§ **RECORDS TO USE**
════════
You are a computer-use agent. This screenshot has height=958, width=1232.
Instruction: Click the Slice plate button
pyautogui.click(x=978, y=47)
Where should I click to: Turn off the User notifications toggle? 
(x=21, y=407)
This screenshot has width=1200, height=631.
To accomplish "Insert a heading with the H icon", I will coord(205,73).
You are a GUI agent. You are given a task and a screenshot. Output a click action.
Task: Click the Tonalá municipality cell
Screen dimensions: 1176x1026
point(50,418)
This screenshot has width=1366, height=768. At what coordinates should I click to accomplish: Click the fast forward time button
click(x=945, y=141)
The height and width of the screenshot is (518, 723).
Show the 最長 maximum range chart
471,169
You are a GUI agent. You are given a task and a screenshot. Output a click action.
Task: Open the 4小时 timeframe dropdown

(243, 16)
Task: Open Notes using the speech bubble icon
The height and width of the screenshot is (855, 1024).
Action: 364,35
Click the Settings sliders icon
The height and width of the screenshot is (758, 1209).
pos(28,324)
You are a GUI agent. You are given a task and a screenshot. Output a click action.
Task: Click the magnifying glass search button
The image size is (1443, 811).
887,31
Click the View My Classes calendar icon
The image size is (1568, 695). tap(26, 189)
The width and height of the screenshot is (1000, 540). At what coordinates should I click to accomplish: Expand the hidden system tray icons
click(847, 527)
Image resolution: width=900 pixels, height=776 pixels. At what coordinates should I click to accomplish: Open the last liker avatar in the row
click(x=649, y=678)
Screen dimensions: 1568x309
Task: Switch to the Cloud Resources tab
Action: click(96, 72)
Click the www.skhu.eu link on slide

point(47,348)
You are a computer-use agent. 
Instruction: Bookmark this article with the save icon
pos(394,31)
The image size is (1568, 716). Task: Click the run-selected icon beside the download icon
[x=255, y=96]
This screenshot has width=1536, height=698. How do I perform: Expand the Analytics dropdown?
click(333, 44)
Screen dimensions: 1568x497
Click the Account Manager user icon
════════
§ **GOAL OF THE EXERCISE**
The lines from the first of the entries through the line holding "This screenshot has width=1200, height=631." are to be restated word for word, and no others.

§ **EXERCISE SOLUTION**
You are a computer-use agent. This screenshot has height=958, width=1232.
Instruction: Click the Slice plate button
pyautogui.click(x=978, y=47)
Where should I click to: Turn off the User notifications toggle? 
(x=21, y=407)
This screenshot has width=1200, height=631.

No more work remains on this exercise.